#### Your instructions:
Once you find the line below that has "The width and", output it and every line after it exactly, stopping after the line that has "This screenshot has height=408, width=1352.", with no pictures.

#### Materials provided:
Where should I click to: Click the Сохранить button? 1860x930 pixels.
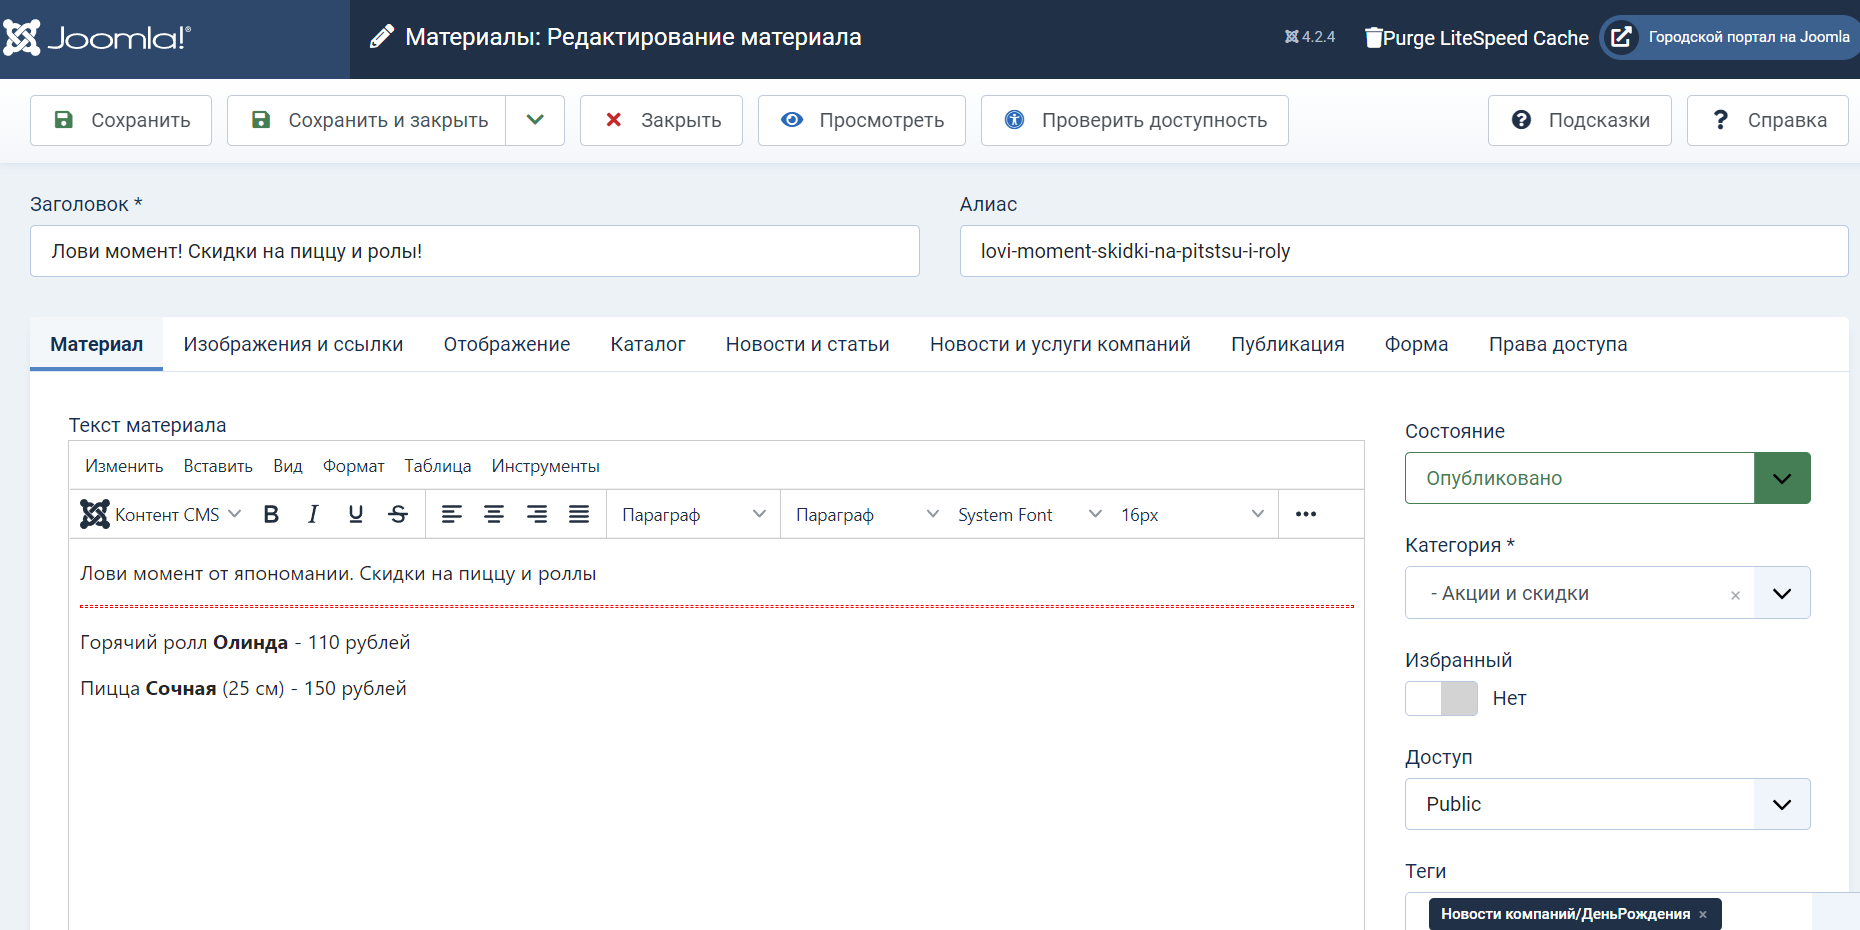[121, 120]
==
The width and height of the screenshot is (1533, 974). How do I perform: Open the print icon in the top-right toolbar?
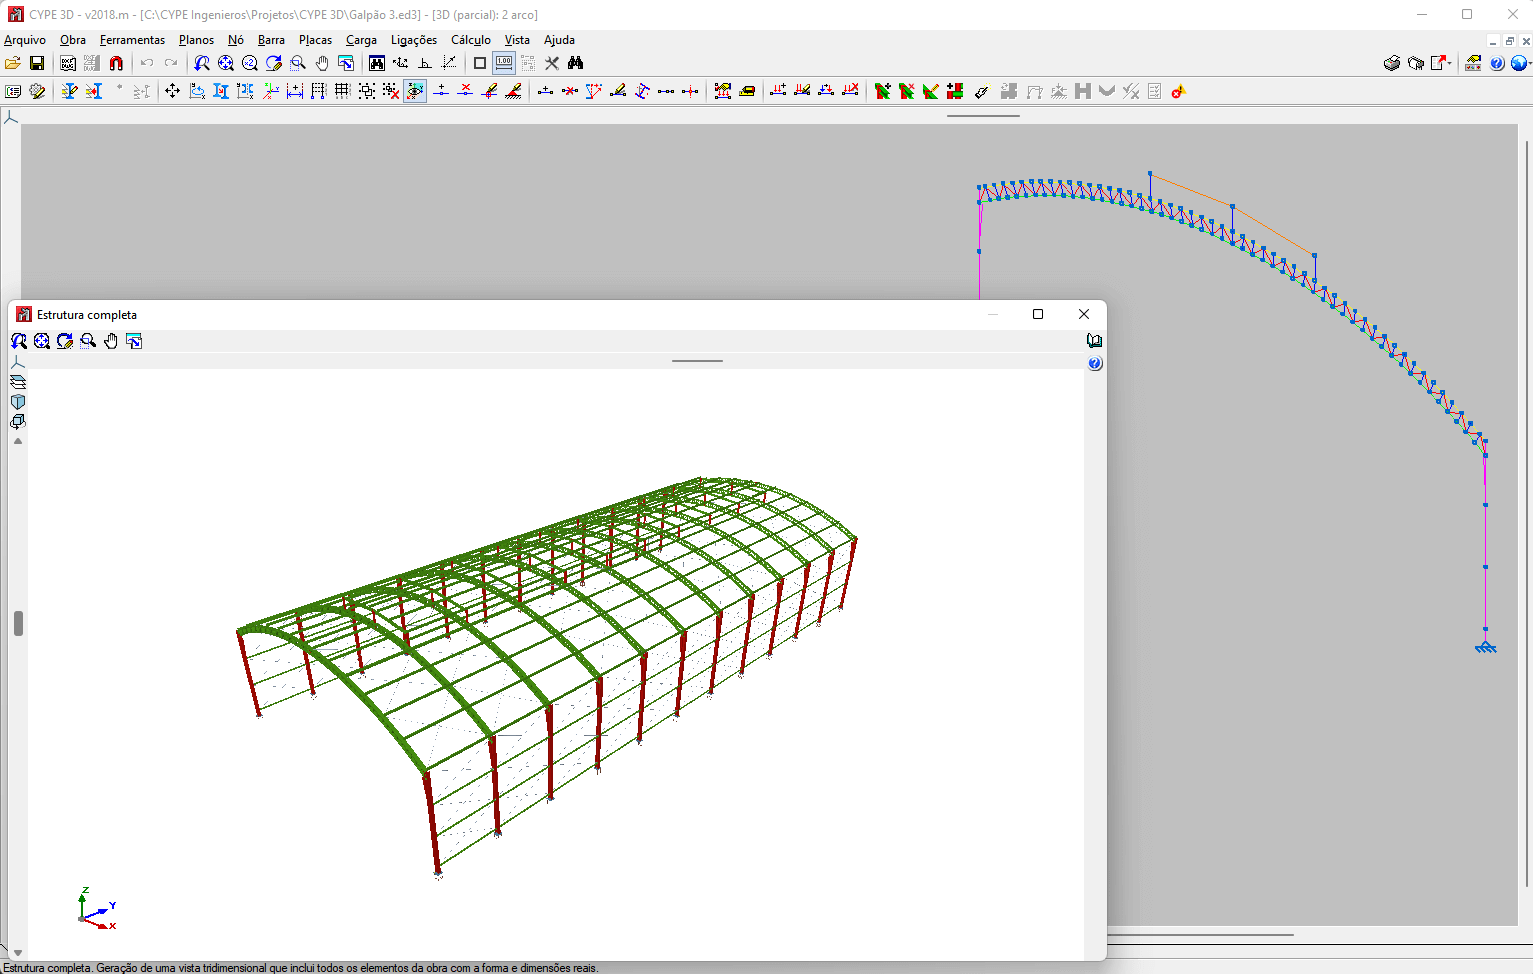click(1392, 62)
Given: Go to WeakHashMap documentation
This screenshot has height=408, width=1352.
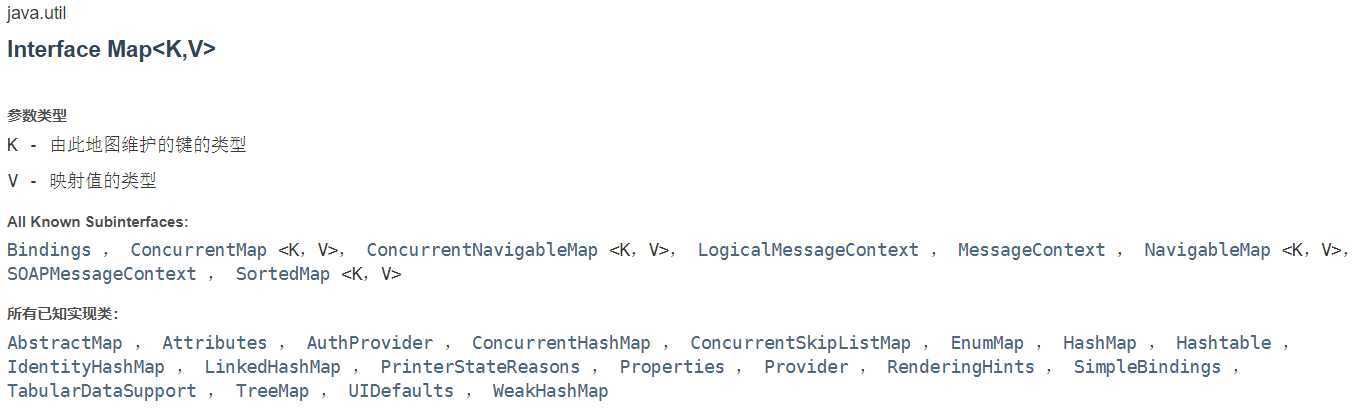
--
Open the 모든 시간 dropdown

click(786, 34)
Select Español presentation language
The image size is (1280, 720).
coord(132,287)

#### Response area:
The width and height of the screenshot is (1533, 974). How do I perform: Open the print icon in the top-right toolbar?
click(1392, 62)
Given: Go to WeakHashMap documentation
This screenshot has height=408, width=1352.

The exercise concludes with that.